Data in this exercise
....

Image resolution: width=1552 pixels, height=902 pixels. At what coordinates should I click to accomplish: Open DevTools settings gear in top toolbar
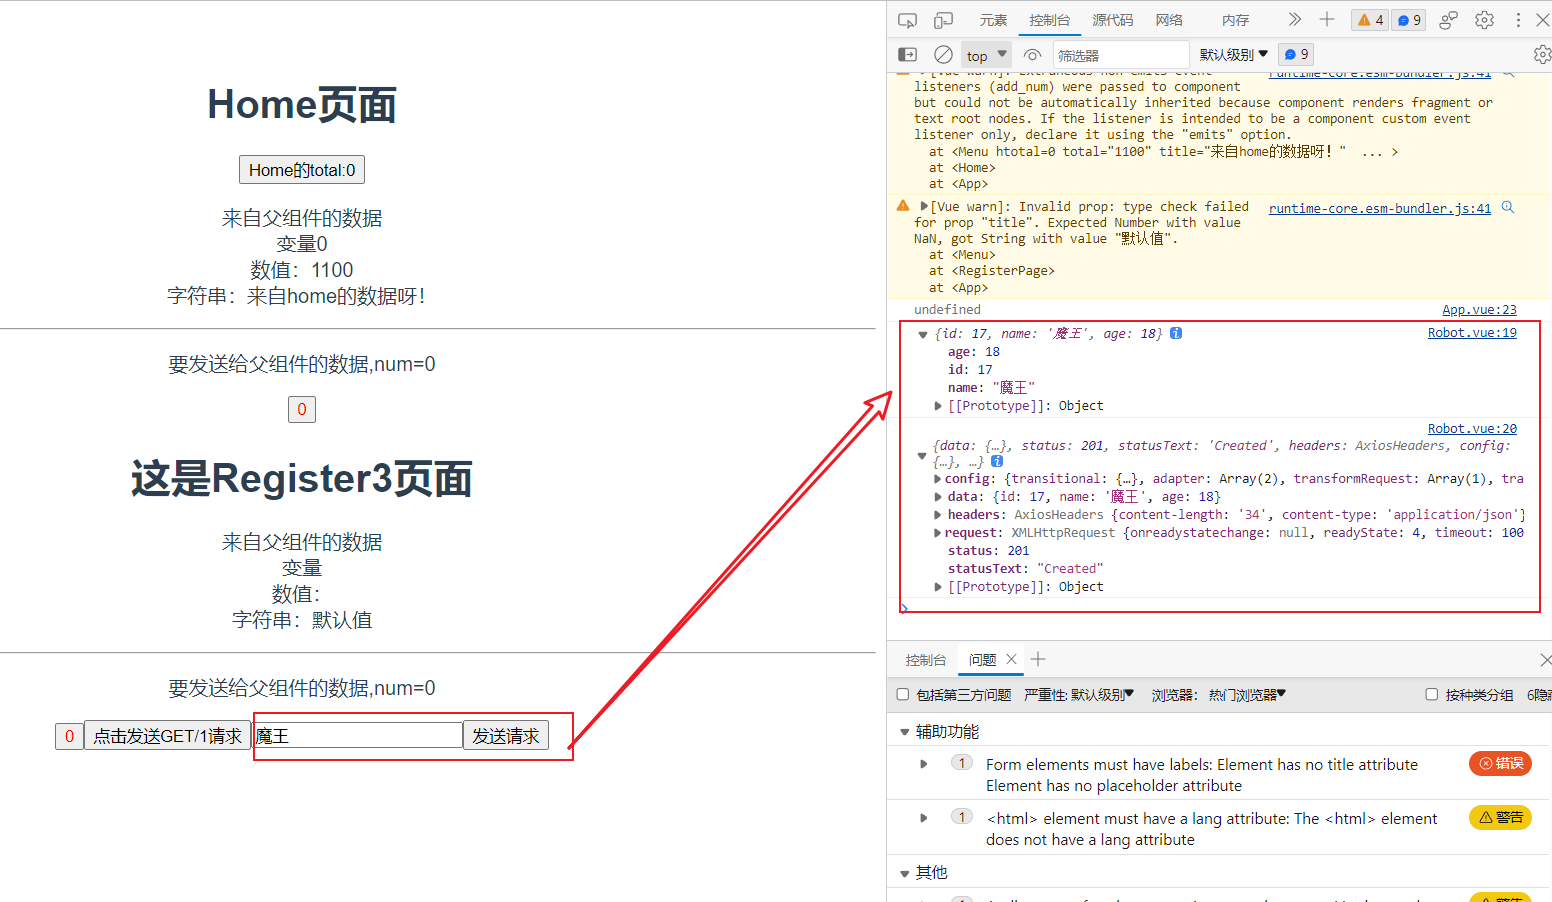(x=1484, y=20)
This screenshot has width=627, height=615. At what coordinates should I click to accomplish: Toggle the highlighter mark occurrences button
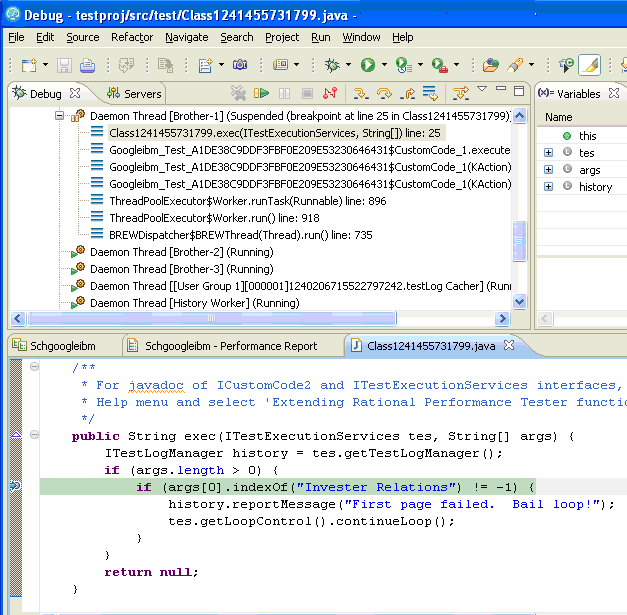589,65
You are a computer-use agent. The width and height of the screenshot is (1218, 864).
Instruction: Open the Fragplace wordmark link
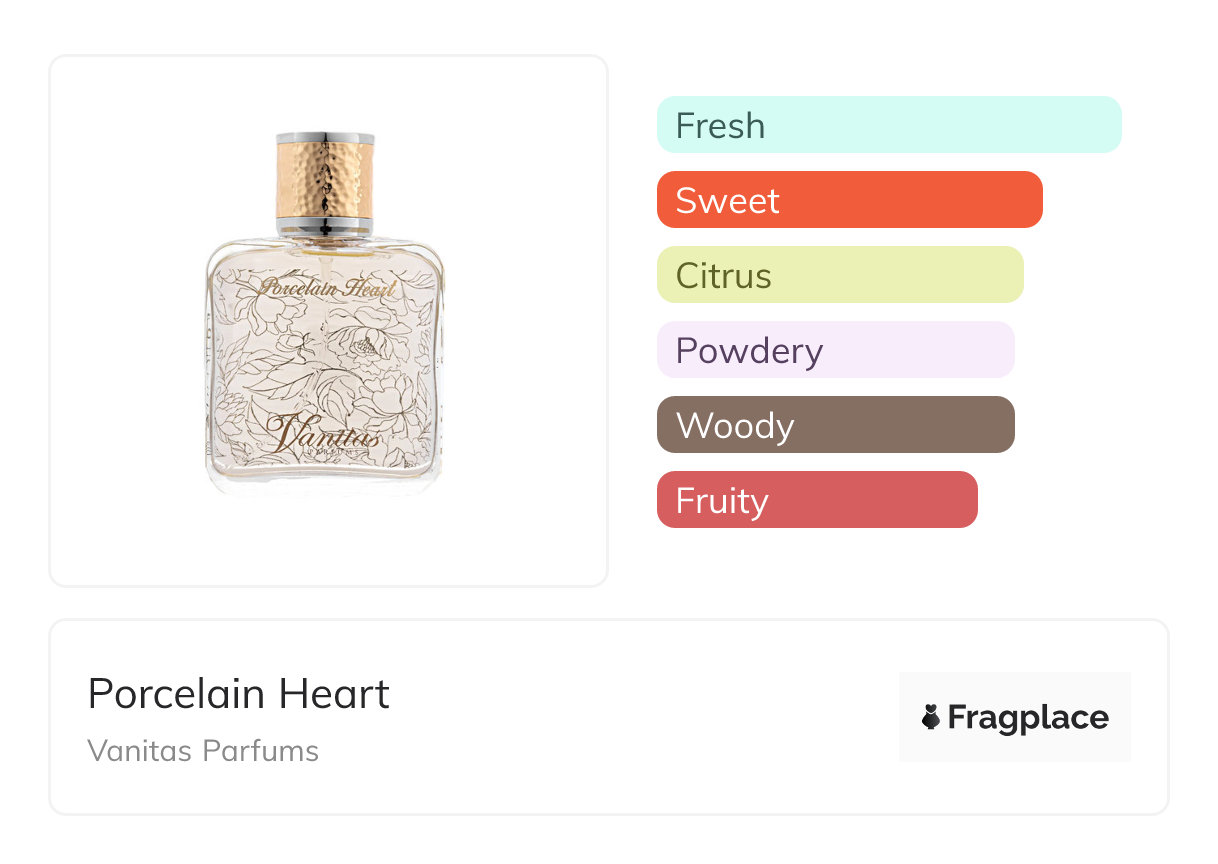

....

What the task requires
The finished copy should match the data above word for word and contain no pictures.

Output
Image resolution: width=1552 pixels, height=902 pixels. At what coordinates should I click to accomplish: Open DevTools settings gear in top toolbar
(x=1484, y=20)
This screenshot has width=627, height=615. At what coordinates should I click to accomplish: Toggle the highlighter mark occurrences button
589,65
You are a computer-use agent. The width and height of the screenshot is (1218, 864).
Instruction: Open the Fragplace wordmark link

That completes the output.